**PROBLEM TO WORK ON:** Below, find the line containing "This screenshot has height=195, width=346."; from there to the final line, print every line exactly and skip the pictures.

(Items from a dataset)
+ + + + +

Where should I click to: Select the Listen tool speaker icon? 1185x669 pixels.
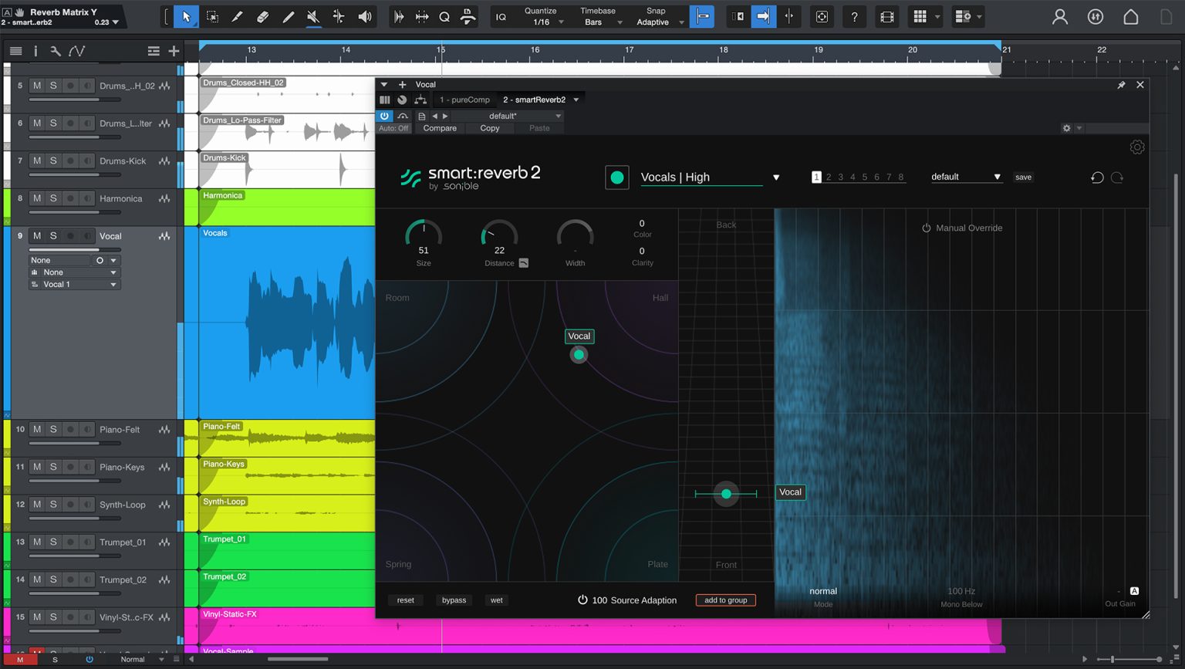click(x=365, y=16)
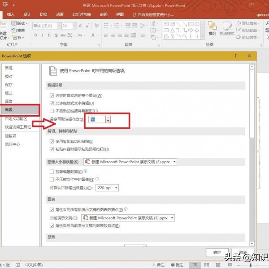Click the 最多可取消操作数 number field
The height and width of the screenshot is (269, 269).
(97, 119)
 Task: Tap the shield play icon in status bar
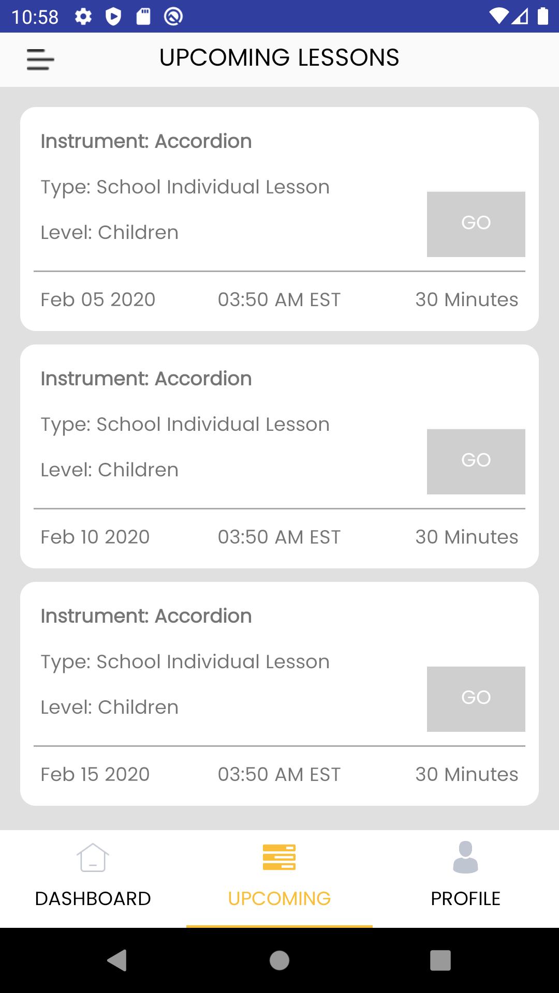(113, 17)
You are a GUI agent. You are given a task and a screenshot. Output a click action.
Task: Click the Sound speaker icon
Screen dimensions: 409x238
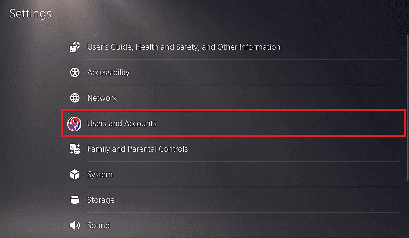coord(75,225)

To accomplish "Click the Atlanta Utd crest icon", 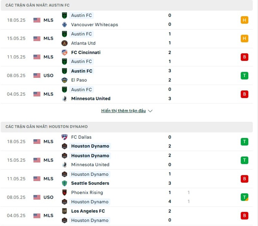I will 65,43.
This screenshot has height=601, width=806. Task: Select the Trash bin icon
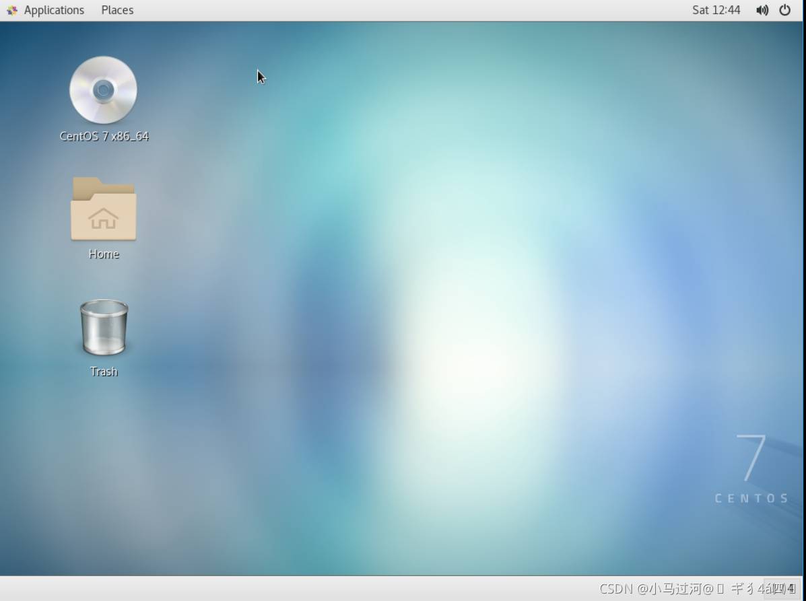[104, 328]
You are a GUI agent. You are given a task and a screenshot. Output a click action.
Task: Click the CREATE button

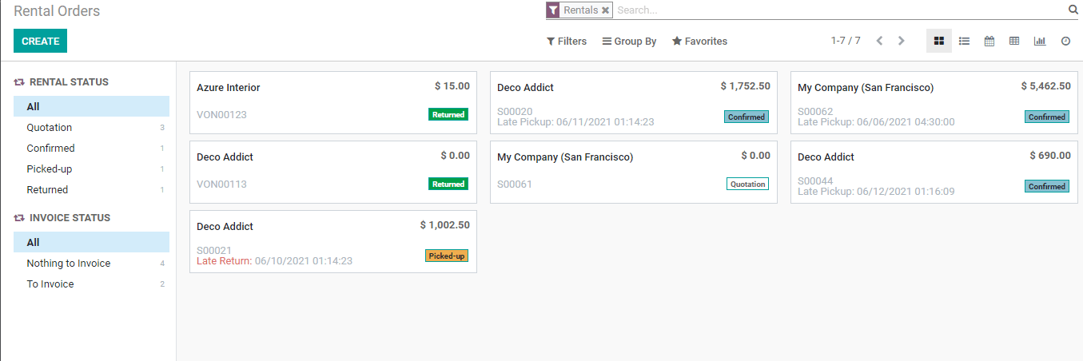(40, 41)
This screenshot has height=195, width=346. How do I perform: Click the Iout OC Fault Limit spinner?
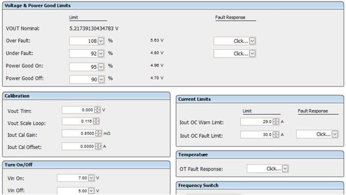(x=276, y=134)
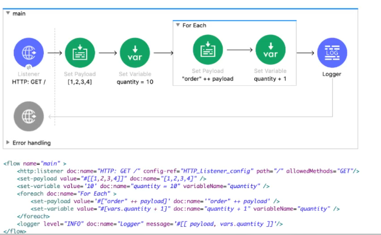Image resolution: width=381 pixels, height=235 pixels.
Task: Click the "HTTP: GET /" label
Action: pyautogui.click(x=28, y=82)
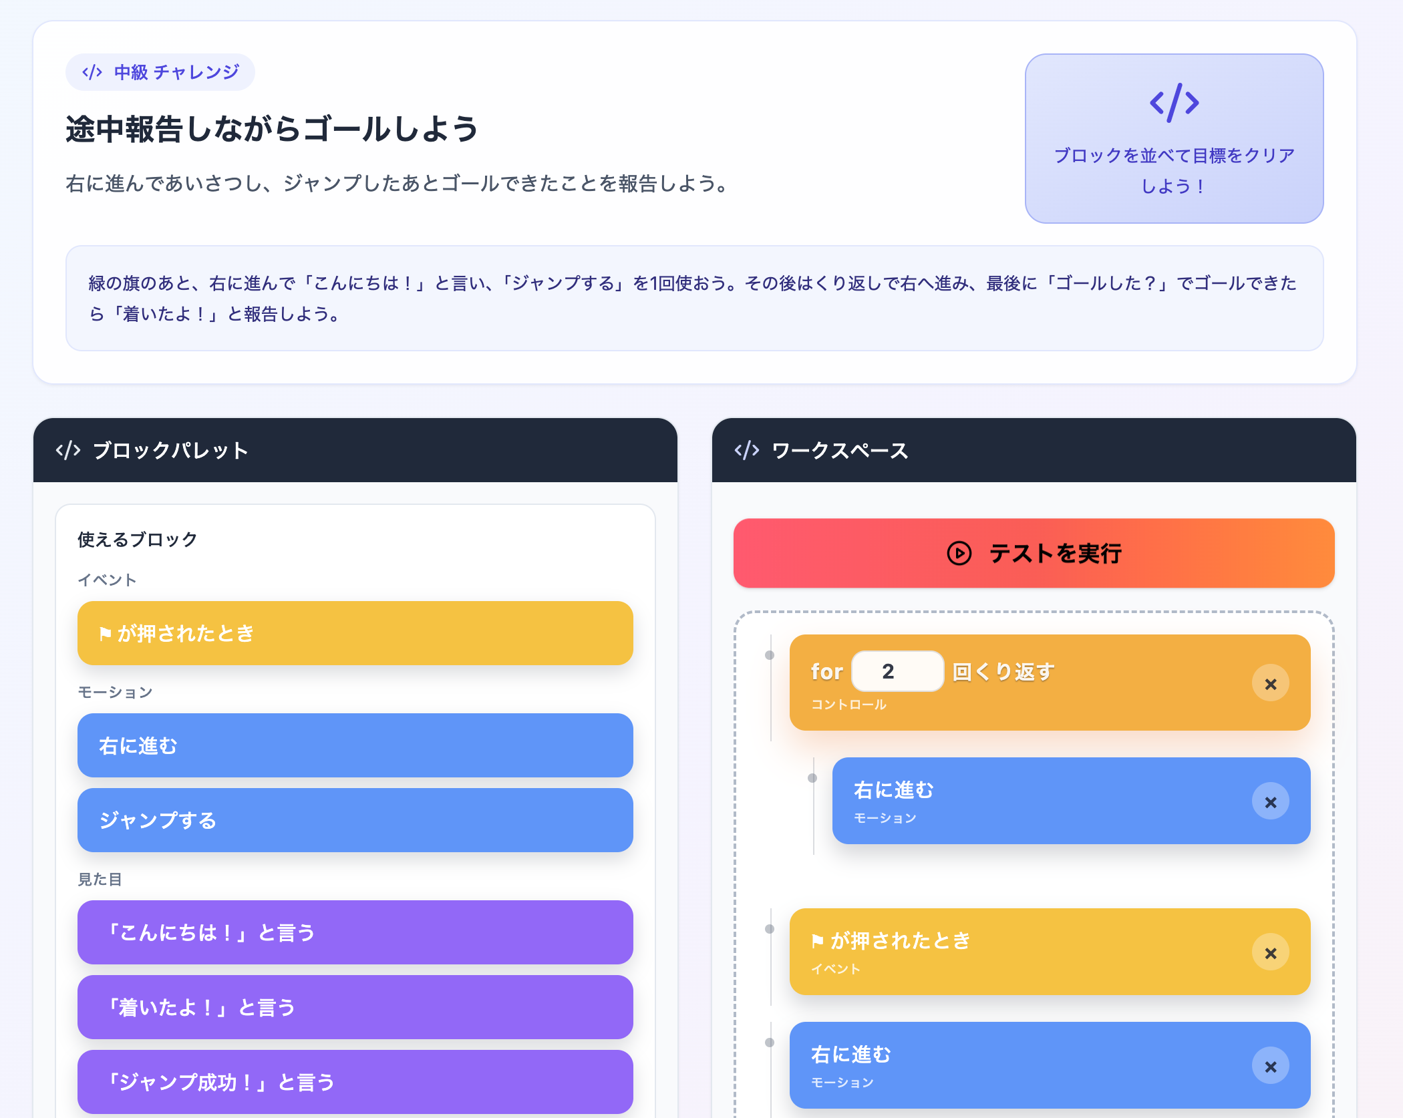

+ + + + +

**RESPONSE BOX:**
This screenshot has height=195, width=346. How do I perform: Click the Iout OC Fault Limit spinner?
(x=276, y=134)
Image resolution: width=381 pixels, height=235 pixels.
Task: Click the "HTTP: GET /" label
Action: pyautogui.click(x=28, y=82)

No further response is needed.